Besides, if they think I am not self aware, then I wont have much to say, so what is there to lose by asking me and hearing one phrase "I dont know". If they feel like they have to AVOID something, then logically it means that I WOULD have something to say, something that they avoid hearing so hard. But if I have something to say then, perhaps, I AM self aware. Or are you saying that they feel I "hallucinate" things so that I WOULD say something but its all wrong? If so, still there is nothing to lose by listening what my "hallucinations" are. I mean once they have the information they can always decide for themselves whether to believe it or not. But what is there to lose by having that extra piece of information?
Last edited by Roman on 17 Aug 2012, 12:08 am, edited 2 times in total.
Apologies, I should have been more specific when I was talking about self-awareness, as you and I have very different definitions of self-awareness. What I meant was self-awareness in the context of understanding how your own actions can affect other people.
You have a different view of self-awareness, in that you see it as how to keep yourself functional in order to accomplish a task.
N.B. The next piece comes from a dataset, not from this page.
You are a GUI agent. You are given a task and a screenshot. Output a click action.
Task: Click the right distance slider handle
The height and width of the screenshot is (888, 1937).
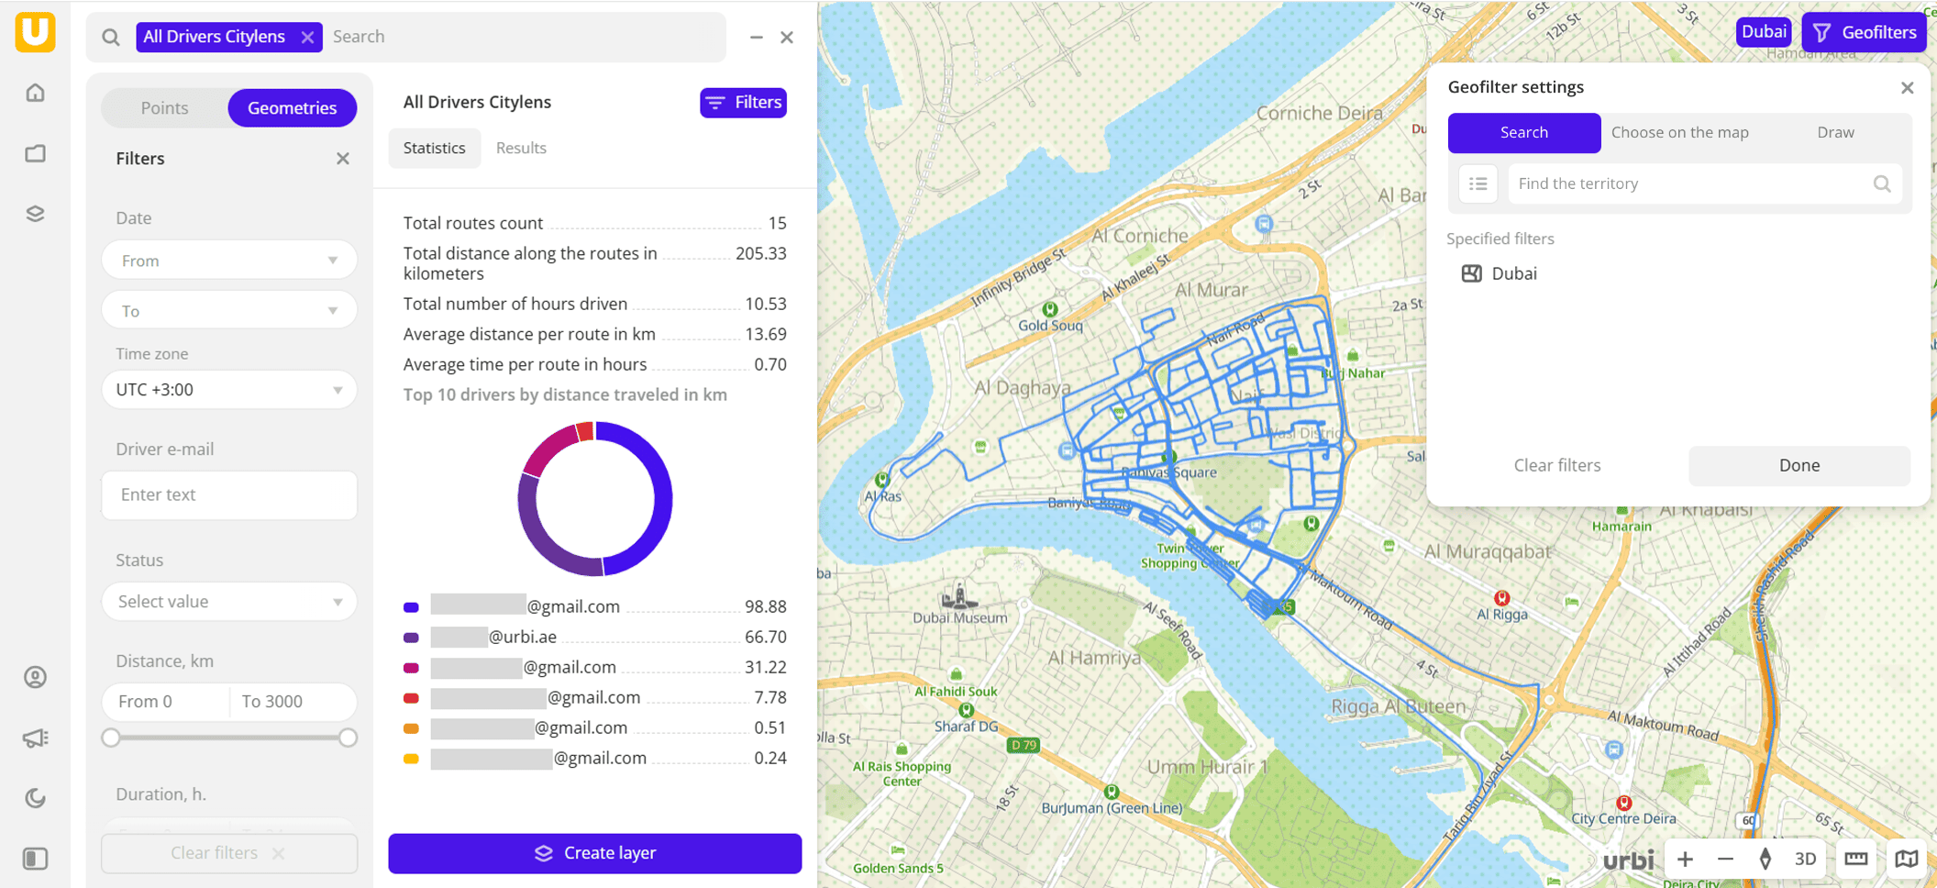click(x=348, y=738)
I will define the concept I am talking about differently, rephrasing it as "social awareness". For example, when you are monologuing about physics in a restaurant, people may view this behaviour as strange, and will view you as not socially aware.
Not being socially aware, can, again, cause people to become frustrated by your oblivious reaction to social rules and protocol that are seemingly obvious to them. In turn, they will not confront you directly about things, like others have done, and will go to secondary sources because they will assume you will are too socially unaware to explain things...even when you try to. So, learning about what kinds of "social mistakes" you commonly make make will help you recognize what you may need to work on a little more to gain the respect you need.
If you have hopes of getting along in the NT world, you need to at least be aware of your behavior patterns and be open to other people's perspectives. It doesn't mean you have to agree with them all the time, or sacrifice who you are, but you need at least be aware of the things you do that could cause people to view you differently.
Saying that the NT perspective doesn't apply to you basically means that you are choosing not to do the things that will set you up for SOCIAL success: like getting a TA to work with you or getting an NT girlfriend. The world is NOT going to change just for you to operate the way you want it to, as unfair as this seems. You can keep the stuff that works for you (like leaving things until the last minute), but in terms of social skills, you may have to make some minor changes.
_________________
Given a “tentative” diagnosis as a child as I needed services at school for what was later correctly discovered to be a major anxiety disorder.
This misdiagnosis caused me significant stress, which lessened upon finding out the truth about myself from my current and past long-term therapists - that I am an anxious and highly sensitive person but do not have an autism spectrum disorder.
My diagnoses - social anxiety disorder and obsessive-compulsive disorder.
I’m no longer involved with the ASD world.